1. Amounting to approximately 700,000 persons, or 25% of the population are the elementary, secondary and college students. Together with teachers and administrators they have all been absent from campus and experiencing no contact whatsoever. Little contagion has occurred and almost zero mortality.
2. Another 700,000 people are seniors, who have been either confined to nursing homes and long-term care facilities, or consigned to their homes. The ones living in nursing homes and other multi-person facilities will continue being sheltered, subject to all kinds of government regulations as well as privately imposed best practices. The ones living in private residences are also quite sheltered, even without anyone telling them to remain so. (I know of family members who have not left their tiny in-law quarters for three months, and don’t plan to until they hear the “all clear.”)
3. A huge percentage of the office workers are working out of their homes, or furloughed from health care facilities, law firms, banks, non-essential government jobs, and retail businesses that are only half open. They also constitute about a quarter of the entire population of Miami-Dade County. In other words, about 700,000 out of the 2.8 million residents.
4. Last but not least we have the workforce that needs to be on site, including construction and agriculture, and the young and middle age people who gather to demonstrate or recreate and who cater to restaurants, gyms, hair salons, and every other kind of service in which there is some contact between worker and customer. This last group is the one now hardest hit by COVID19 contagion; note, in that regard, that the median age of those infected in recent weeks is 37 in Florida and 41 in our county.
This fourth category has scared all of us in government, because the rate of confirmed cases to tests administered has climbed as high as 19% and stayed in double digits for the entire period in which we have been testing at about 50,000/day clip in Florida. Those rates of contagion were reached in places like New York, and they were accompanied by as many as 3,000 deaths per day.
Yet the mortality rate in Florida, which is more populous than New York, has continued to level off at about 25-30 per day statewide. The number of those hospitalized has increased somewhat, but those in I.C.U. remain manageable and our public health system has enough available beds (over 20%) to handle a critical increase, even though elective surgeries and other diagnostics, which were canceled for close to three months, are still being performed.
So we have a different kind of epidemic, affecting a narrower or more self-selected population, composed mostly of young people and service employees. And, within that population, we are emulating the Sweden model of herd-immunity.
There are also indications that the current virus is either weaker than the original, affects much younger people with better immune systems, or that we have improved our treatment modes to lower its effects. Most likely it’s a combination of all three.
Two big questions remain.
One is whether there will be a critical spike in the number of deaths and critically ill patients, which will tax our public and private health resources. On this question, the experts are all over the place, with some saying we have to wait 14 days from the initial spike and others saying twice as long. In either case, we will soon have the empirical data. In the meantime, we have to keep an eye on bed availability.

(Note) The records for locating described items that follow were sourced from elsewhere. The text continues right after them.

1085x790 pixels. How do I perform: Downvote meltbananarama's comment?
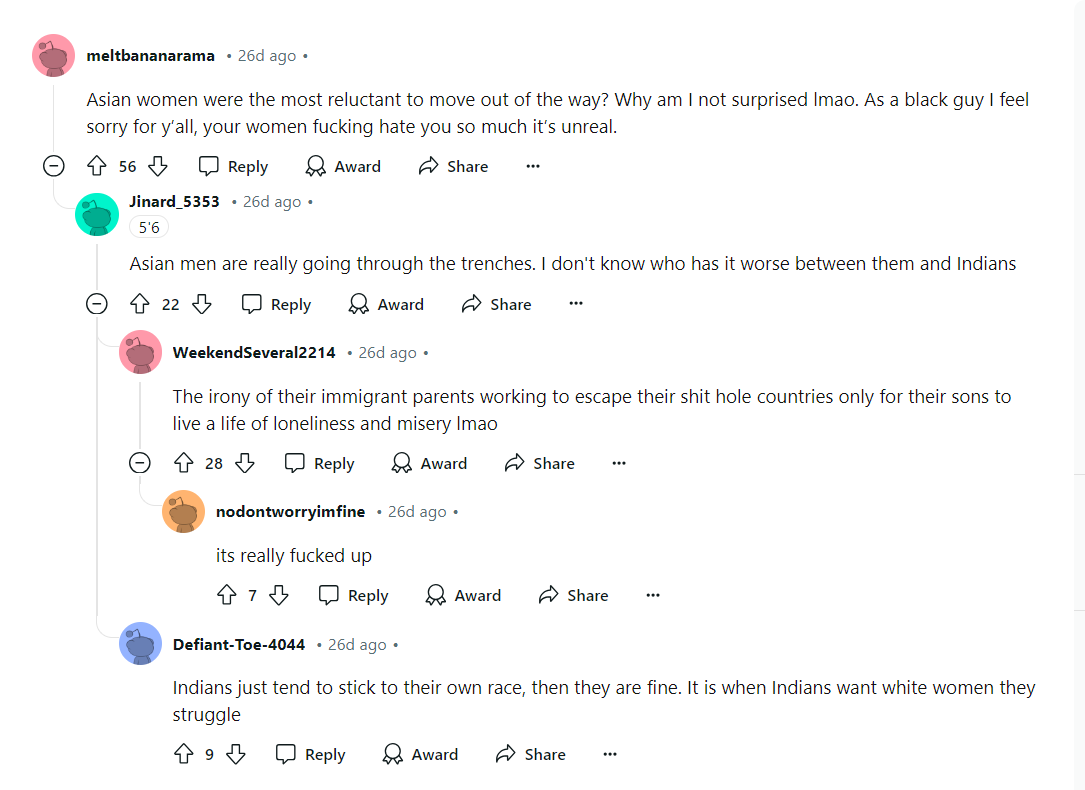click(x=158, y=166)
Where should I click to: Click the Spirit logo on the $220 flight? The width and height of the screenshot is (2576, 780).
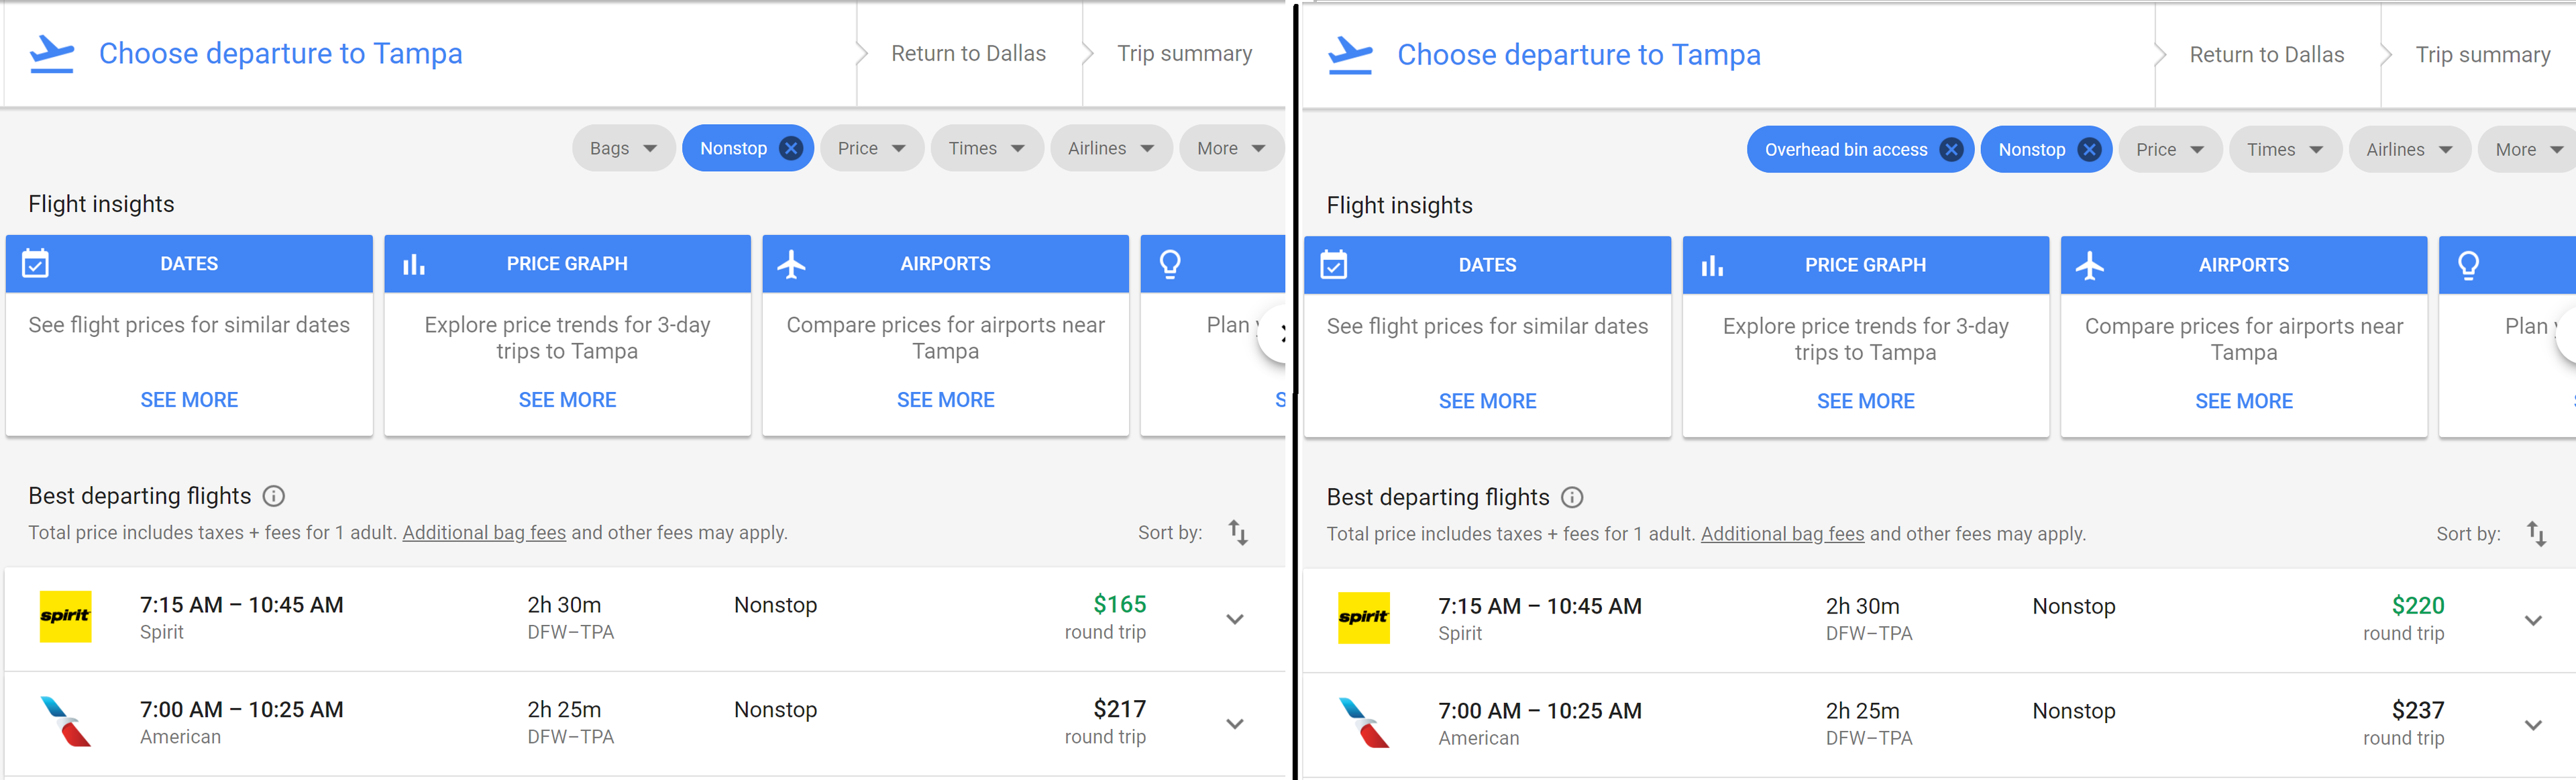(1363, 617)
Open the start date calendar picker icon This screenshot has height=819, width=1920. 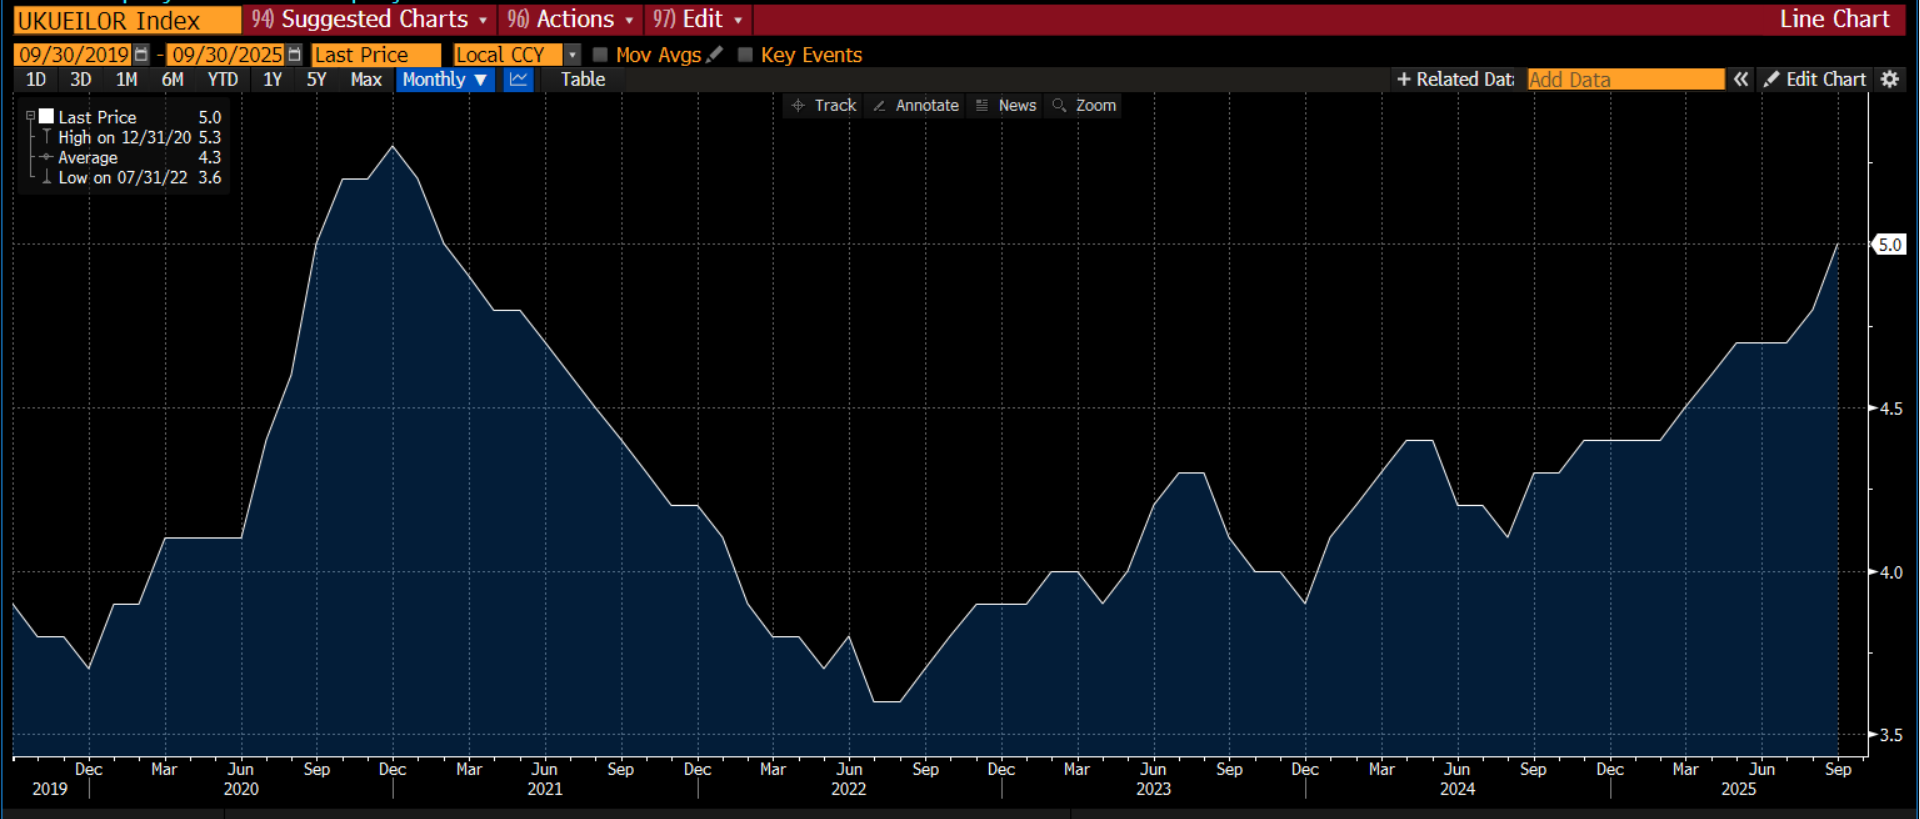pos(141,55)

The other imponderable is how exactly to manage the start of elementary education, when 350,000 students and almost 50,000 teachers and school board employees will presumably start the fall semester. (College students, one suspects, will probably experience mostly off-campus, electronic lectures for at least a month or two of the fall semester.)
Luckily, we have an able superintendent and highly professional schoolboard, as well as a very responsible private school system, plus excellent college and university presidents, who will not take unnecessary risks to make a profit.